* Problem details *
The answer must consist of every line from the data that holds "computer".

* Provided information *
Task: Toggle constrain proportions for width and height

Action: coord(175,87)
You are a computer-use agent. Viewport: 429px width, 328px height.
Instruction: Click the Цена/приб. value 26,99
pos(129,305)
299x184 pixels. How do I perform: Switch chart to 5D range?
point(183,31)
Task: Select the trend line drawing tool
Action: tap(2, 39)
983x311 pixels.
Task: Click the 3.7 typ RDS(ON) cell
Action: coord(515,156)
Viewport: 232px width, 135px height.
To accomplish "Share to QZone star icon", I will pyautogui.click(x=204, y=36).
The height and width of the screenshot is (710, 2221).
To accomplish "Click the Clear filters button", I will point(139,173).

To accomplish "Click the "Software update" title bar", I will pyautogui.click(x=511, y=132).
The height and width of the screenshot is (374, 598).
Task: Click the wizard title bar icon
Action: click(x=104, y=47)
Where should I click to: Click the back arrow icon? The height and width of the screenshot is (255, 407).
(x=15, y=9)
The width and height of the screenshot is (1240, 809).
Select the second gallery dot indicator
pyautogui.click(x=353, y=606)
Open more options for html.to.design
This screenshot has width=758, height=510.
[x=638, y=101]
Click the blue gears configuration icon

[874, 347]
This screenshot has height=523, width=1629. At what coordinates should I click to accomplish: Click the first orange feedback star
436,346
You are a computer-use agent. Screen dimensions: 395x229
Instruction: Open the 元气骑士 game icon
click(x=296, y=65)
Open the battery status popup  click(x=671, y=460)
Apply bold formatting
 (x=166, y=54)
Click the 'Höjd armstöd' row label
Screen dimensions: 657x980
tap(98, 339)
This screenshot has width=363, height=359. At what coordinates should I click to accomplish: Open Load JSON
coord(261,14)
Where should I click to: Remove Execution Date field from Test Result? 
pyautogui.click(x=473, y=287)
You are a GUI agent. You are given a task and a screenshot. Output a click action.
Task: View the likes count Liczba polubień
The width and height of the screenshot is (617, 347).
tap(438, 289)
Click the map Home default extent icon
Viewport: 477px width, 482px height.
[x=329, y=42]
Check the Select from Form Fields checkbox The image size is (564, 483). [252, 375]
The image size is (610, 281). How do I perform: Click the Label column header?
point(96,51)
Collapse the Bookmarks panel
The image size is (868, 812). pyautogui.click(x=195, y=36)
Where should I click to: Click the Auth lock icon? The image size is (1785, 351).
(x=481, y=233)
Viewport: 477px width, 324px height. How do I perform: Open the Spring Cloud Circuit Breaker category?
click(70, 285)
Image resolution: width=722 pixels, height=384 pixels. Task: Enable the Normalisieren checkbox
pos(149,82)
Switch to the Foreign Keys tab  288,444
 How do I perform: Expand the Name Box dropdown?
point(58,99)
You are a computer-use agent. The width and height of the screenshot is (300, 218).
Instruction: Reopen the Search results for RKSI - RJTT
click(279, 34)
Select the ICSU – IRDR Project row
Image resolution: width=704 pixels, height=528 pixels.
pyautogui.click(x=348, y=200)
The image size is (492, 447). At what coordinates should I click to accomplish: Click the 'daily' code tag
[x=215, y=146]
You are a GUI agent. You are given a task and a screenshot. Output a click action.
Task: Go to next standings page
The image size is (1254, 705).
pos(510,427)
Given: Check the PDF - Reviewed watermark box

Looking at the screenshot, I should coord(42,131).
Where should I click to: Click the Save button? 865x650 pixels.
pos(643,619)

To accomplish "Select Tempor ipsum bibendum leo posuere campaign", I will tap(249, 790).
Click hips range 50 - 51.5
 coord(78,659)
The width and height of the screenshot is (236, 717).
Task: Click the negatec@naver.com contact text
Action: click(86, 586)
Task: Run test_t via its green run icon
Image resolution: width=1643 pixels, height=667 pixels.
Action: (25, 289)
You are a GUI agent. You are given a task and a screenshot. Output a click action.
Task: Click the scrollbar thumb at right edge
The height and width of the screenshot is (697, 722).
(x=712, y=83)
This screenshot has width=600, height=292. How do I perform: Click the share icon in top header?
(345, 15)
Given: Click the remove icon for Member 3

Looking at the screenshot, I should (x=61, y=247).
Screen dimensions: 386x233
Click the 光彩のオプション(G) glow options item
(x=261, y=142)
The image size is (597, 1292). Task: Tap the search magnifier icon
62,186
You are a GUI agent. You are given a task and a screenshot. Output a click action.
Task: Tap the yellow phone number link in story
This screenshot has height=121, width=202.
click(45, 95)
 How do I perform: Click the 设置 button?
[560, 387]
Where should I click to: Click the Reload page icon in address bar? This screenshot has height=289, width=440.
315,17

* Task result *
You are a computer-use agent. Viewport: 429px width, 328px height.
You are a computer-use agent. Screen dimensions: 395x229
You are a computer-use agent. The width and height of the screenshot is (300, 218).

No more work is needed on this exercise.